Sentido de la disciplina
Antes de iniciarse la campaña, Jordi Pujol tuvo un arranque de misticismo. Al referirse al fin de un liderazgo que ha durado 23 años, dijo: "Sin el Antiguo Testamento no existiría el Nuevo". La referencia bíblica viene a cuento en una coalición que no reniega de sus orígenes cristianos y de su voluntad de representar a un pueblo más agraviado que elegido. Si Pujol encarna la primera fase de esta reconstrucción identitaria, Artur Mas ha sido ungido como apóstol secretario general para culminar la obra de su mentor. El candidato, no obstante, prefiere la palabra relevo a sucesión. Así matiza su deseo de emancipación, a sabiendas de que el pujolismo es el patriotismo más personalista de los muchos que circulan por el país y, por tanto, el más irrepetible. "He tenido el privilegio de estar cerca de Pujol", suele decir Mas con la humildad de un aprendiz agradecido.
El problema es que la gestión no moviliza la épica nacional que late en el electorado y que ha sido tan irresponsablemente azuzada por los gobiernos españoles como utilizada por la Generalitat. Por eso, Mas abunda en un soberanismo light, maquilla la contradicción de su pacto con el PP y elige como mantra electoral un mayúsculo SÍ. Y despliega una enérgica batería de reformas en forma de Nuevo Testamento, perdón, Estatut, sin necesidad de haber agotado el Antiguo ni pasar por un Parlament convertido en desatendida segunda residencia. "El grado máximo de autogobierno se concreta en cinco ámbitos: gestión, poder político, presencia internacional y reconocimiento simbólico e institucional y en la financiación", dijo en una ocasión. Con la misma torpeza con la que propuso que los deportistas catalanes compitieran disfrazados de andorranos (una mala tarde que truncó su trabajada fama de sensato), puede recurrir a la patraña del miedo a la izquierda o protagonizar calentones que relativizan su admiración por Gandhi o Adenauer.
En tiempos menos marcados por el electoralismo basura, Mas definió a Maragall como una persona "errática, cansada, dispersa y con planteamientos muy confusos". Eso explicaría su tendencia a potenciar la concreción, la convicción y la claridad de sus propuestas, y a procurar no dormirse ni en mítines ni en hemiciclos. El valor añadido de su juventud, en cambio, es relativo. Tiene 47 años, tres hijos y una mujer, Helena, que lleva con él casi tantos años (21) como nosotros con Pujol. Ya no es un chaval. Y su hoja de servicios es la consecuencia de las virtudes que apuntaba siendo bachiller: aplicación, responsabilidad y un sentido de la disciplina que, más tarde, le haría merecer galones de sargento en el Ejército. Economista, llegó a la política tras pasar por la empresa privada. Se inició en el Departamento de Comercio, Consumo y Turismo de la Generalitat, que intentaba contarle al mundo la existencia de lo que algunos hombres del tiempo denominan "noreste peninsular".

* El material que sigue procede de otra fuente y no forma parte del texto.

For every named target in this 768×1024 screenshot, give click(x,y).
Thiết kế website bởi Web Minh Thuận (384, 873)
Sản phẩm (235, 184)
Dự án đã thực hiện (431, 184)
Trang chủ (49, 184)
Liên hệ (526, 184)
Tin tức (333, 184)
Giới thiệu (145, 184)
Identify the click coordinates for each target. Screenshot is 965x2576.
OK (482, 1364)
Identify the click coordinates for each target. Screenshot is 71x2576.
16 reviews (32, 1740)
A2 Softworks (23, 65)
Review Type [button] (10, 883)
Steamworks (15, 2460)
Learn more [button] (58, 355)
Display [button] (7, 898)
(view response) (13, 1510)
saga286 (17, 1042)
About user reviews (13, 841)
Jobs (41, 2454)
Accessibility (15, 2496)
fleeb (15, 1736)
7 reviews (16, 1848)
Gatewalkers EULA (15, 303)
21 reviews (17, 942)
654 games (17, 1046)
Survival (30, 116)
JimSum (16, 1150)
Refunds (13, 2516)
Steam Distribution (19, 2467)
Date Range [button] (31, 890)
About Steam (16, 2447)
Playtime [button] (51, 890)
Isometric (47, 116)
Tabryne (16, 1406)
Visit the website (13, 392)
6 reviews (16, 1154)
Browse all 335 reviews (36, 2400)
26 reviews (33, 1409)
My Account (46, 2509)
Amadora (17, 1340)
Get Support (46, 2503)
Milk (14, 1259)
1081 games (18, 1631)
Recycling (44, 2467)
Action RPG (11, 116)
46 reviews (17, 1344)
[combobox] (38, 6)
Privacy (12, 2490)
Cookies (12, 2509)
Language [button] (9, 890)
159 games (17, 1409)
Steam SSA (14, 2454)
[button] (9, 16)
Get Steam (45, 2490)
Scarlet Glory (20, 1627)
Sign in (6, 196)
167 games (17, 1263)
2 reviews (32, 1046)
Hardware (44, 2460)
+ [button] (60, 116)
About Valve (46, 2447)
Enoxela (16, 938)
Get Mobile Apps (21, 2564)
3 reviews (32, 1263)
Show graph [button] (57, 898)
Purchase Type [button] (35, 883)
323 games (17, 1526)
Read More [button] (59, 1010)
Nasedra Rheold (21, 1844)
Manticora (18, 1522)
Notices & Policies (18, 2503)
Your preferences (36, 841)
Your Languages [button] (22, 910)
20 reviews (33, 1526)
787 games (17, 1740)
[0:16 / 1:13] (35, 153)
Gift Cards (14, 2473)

Barcelonés y barcelonista, defensor de obviedades como el trabajo y la familia, ha ido sorteando escollos. Primero, cuando parecían relegarle a un papel de opositor en el Ayuntamiento de Barcelona. Luego, como negociador de unas transferencias pactadas con eso que, con tendencioso retintín, denomina "Madrit". Allí descubrió que las Sagradas Escrituras de la negociación se quedaban en Libro de Reclamaciones. Vio cómo los delfines mejor preparados para relevar a Pujol se quedaban en la cuneta (Alavedra, Cullell, Roca). Mas supo estar allí, absorbiendo con esponjiforme capacidad de trabajo cuantas enseñanzas le proponía Pujol y contando, además, con la amistad de Jordi Pujol junior, albacea del testamento político paterno. Aunque sus contrincantes lleven años desacreditándole con chistes tan baratos como el que la socialista Manuela de Madre repitió hace poco ("Mas es menos"), ha ido pisando el acelerador y ganando posiciones. "En Cataluña falta autoestima y sobran complejos", suele decir. Así pretende acaparar el espacio que separa dos opciones de rara simetría: la radicalidad independentista de ERC o la bucólica España plural esbozada más por Maragall que por su partido. Para situarse en la parrilla de salida con posibilidades de éxito, protagonizó una descarada campaña de promoción personal a la sombra de su cargo de conseller en cap. Luego, el azar quiso que se ganara el respeto de muchos durante los incendios de agosto. En lugar de recurrir al lloriqueo, pudo mostrar su lado más firme y convincente. Puede que aquella experiencia le sirviera para descubrir que la mejor campaña no depende tanto de la estridencia propagandística como de la coherencia entre lo que se dice y lo que se hace. Mañana, más que nunca, tendrá la oportunidad de comprobarlo.